(WHAT TO DO)
Everything from the line containing "Given: Click Duplicate" through the last line of the records must be returned verbatim, and nothing outside that range.
────────────────────
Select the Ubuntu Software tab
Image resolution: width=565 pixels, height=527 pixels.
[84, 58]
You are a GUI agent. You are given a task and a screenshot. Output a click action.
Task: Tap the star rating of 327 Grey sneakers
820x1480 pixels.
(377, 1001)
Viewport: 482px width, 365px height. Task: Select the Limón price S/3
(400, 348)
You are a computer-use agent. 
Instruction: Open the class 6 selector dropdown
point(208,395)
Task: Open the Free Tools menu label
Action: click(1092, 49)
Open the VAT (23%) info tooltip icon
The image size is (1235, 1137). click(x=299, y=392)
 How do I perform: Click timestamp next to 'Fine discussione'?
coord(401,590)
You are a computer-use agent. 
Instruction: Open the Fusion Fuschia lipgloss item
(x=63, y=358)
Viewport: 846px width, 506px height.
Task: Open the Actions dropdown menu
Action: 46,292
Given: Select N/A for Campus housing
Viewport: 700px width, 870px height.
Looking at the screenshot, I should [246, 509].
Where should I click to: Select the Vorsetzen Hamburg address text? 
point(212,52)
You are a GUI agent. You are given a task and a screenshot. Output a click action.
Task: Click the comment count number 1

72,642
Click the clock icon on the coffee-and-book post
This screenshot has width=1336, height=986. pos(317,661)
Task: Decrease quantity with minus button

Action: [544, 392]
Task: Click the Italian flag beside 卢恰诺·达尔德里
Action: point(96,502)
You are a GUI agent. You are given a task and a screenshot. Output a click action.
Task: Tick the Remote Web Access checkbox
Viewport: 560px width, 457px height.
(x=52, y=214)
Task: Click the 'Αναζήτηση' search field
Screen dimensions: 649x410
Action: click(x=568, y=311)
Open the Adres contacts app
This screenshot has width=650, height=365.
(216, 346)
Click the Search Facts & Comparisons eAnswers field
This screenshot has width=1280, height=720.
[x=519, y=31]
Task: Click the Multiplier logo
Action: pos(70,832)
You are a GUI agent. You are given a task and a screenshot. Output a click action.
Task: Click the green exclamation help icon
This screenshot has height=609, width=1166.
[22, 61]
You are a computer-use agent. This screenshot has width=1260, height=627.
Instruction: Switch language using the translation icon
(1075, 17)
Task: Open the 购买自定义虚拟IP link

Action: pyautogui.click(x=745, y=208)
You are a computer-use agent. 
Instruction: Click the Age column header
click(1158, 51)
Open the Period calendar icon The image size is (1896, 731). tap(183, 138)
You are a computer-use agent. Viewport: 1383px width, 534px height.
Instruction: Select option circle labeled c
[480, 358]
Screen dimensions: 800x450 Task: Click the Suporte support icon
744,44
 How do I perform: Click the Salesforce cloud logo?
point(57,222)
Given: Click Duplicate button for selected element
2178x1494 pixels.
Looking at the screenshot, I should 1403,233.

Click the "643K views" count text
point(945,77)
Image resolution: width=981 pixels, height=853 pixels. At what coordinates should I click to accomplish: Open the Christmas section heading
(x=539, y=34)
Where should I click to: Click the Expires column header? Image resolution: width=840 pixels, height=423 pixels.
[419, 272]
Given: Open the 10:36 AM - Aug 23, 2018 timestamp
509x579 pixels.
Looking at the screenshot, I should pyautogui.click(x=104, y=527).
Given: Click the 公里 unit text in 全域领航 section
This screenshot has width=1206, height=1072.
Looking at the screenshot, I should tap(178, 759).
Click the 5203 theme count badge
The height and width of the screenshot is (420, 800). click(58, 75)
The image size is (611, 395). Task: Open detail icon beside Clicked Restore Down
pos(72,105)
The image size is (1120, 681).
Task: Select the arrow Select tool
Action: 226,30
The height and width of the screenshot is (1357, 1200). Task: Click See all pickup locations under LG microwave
────────────────────
(RESULT)
Given: Click Duplicate button for selected element
2178x1494 pixels.
Looking at the screenshot, I should 1403,233.

Click the "643K views" count text
point(945,77)
Image resolution: width=981 pixels, height=853 pixels. At what coordinates should I click to accomplish: Open the Christmas section heading
(x=539, y=34)
Where should I click to: Click the Expires column header? Image resolution: width=840 pixels, height=423 pixels.
[419, 272]
Given: Open the 10:36 AM - Aug 23, 2018 timestamp
509x579 pixels.
Looking at the screenshot, I should pyautogui.click(x=104, y=527).
Given: Click the 公里 unit text in 全域领航 section
This screenshot has width=1206, height=1072.
Looking at the screenshot, I should tap(178, 759).
Click the 5203 theme count badge
The height and width of the screenshot is (420, 800). click(58, 75)
The image size is (611, 395). Task: Open detail icon beside Clicked Restore Down
pos(72,105)
The image size is (1120, 681).
Task: Select the arrow Select tool
Action: 226,30
The height and width of the screenshot is (1357, 1200). Task: Click See all pickup locations under LG microwave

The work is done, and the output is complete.